━━━ Ausgewählter Auszug ━━━

# Surfstick an Fritz!Box nutzen



## DerrChecker (21. Juni 2015)

Hallo,

Ich bin mir net sicher ob ich meinen Huawei E3531 (Modell: E3531s-2) an meiner Fritz!Box 7330 Betreiben kann ob die Befehlssätze passen usw.

Könntet ihr mir da helfen? Und wenn der net geht, könnt ihr mir einen günstigen USB Surf stick empfehlen oder direkt nen Router der alles in einem hat, 

Am besten wäre es wenn man externe Antennen anstöpseln kann 

Schönen Sonntag Abend!


----------



## Joungmerlin (21. Juni 2015)

Meines wissens nach kannst du keinen UMTS/LTE Stick an der FritzBox 7330 betreiben, da diese keinen Modem Part dafür hat.
Dafür brauch man nen Router der speziell darauf ausgelegt ist. Z.B. den TP-LINK TL-MR3420.
Weiterhin kann nicht jeder dieser Router mit jedem Stick. Eigene Erfahrung...
Für den TP-LINK gibt's aber alternative Firmwares die ihn mit fast jedem Stick zusammenarbeiten lässt.
Leider bin ich aus der Materie etwas raus.


----------



## DerrChecker (21. Juni 2015)

Hey,

Den Router habe ich auch schon gesehen, aber ich habe überlegt entweder mit der Jetzigen Hardware oder dann direkt ein Router der ein 3G/4G Modem Integriert hat um Platz zu sparen 

Wäre toll wenn noch mehr Vorschläge kämen oder einer weiß wie das mit den Befehlssätzen ausseiht!


----------



## DKK007 (21. Juni 2015)

Ich betreibe meine 3490 mit meinem Lidl-Mobile Stick. Der ist auch von Huwei, ich weiß aber nicht genau welches Modell.


----------



## gorgeous188 (21. Juni 2015)

Falsch gedacht. Die 7330 hat an der Seite einen USB-Port für UMTS-Sticks. Der hintere Port zwischen LAN und RJ11 hingegen ist für Drucker oder Massenspeicher.
Hast du den Stick schon? Ich habe seit mehreren Jahren einen ZTE MF100, habe ich einfach mal auf Gut Glück angesteckt und hat funktioniert. In irgendeinem Wiki gab es mal eine Liste getesteter Kombinationen, aber die finde ich natürlich gerade nicht.


----------



## DerrChecker (21. Juni 2015)

━━━

**Aufgabe A**
Gib aus der Liste die Zeilen von der Zeile mit „The height and width of the screenshot is (1280, 720).“ bis zur Zeile mit „pos(286,877)“ unverändert wieder, beide Zeilen eingeschlossen.

━━━ Übungsmaterial ━━━

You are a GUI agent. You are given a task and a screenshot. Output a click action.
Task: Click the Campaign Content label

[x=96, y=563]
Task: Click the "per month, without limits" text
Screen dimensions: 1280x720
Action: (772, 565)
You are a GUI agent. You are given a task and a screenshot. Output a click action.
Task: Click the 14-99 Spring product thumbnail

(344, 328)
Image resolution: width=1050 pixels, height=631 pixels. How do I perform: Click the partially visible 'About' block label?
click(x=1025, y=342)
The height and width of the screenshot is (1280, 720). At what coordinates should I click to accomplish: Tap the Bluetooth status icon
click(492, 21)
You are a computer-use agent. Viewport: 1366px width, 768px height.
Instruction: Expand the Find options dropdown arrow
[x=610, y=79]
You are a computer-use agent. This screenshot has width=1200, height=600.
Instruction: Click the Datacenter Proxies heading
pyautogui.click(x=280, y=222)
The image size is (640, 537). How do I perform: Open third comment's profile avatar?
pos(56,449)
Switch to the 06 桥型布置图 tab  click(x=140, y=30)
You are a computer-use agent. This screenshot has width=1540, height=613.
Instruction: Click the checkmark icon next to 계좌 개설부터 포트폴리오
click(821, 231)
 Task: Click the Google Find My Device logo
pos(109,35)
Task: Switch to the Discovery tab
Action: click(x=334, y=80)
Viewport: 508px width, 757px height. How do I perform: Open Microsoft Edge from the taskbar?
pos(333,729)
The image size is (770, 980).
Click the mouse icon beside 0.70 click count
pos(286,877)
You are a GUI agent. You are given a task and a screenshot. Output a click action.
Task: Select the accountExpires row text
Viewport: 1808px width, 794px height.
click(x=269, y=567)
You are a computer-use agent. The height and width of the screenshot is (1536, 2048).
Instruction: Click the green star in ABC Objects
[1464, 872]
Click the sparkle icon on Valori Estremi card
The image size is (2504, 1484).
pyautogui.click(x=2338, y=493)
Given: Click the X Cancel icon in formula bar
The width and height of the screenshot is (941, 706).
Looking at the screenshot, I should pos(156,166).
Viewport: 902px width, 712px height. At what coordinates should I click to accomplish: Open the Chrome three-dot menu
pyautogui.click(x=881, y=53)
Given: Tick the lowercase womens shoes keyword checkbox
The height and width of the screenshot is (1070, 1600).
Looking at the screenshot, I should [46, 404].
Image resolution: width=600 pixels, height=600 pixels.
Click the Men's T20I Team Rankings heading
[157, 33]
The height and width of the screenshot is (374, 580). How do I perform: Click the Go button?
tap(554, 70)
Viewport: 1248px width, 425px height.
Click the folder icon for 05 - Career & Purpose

━━━

**Aufgabe B**
Beantworte zum Forumsthread über den Surfstick an der Fritz!Box kurz:
(i) Welchen Router nennt Joungmerlin als Beispiel?
(ii) Mit welchem Stick betreibt DKK007 seine 3490?
(iii) Welchen Stick hat gorgeous188 seit mehreren Jahren?

**Antwort A**
The height and width of the screenshot is (1280, 720). At what coordinates should I click to accomplish: Tap the Bluetooth status icon
click(492, 21)
You are a computer-use agent. Viewport: 1366px width, 768px height.
Instruction: Expand the Find options dropdown arrow
[x=610, y=79]
You are a computer-use agent. This screenshot has width=1200, height=600.
Instruction: Click the Datacenter Proxies heading
pyautogui.click(x=280, y=222)
The image size is (640, 537). How do I perform: Open third comment's profile avatar?
pos(56,449)
Switch to the 06 桥型布置图 tab  click(x=140, y=30)
You are a computer-use agent. This screenshot has width=1540, height=613.
Instruction: Click the checkmark icon next to 계좌 개설부터 포트폴리오
click(821, 231)
 Task: Click the Google Find My Device logo
pos(109,35)
Task: Switch to the Discovery tab
Action: click(x=334, y=80)
Viewport: 508px width, 757px height. How do I perform: Open Microsoft Edge from the taskbar?
pos(333,729)
The image size is (770, 980).
Click the mouse icon beside 0.70 click count
pos(286,877)

**Antwort B**
(i) Den TP-LINK TL-MR3420.
(ii) Mit seinem Lidl-Mobile Stick.
(iii) Einen ZTE MF100.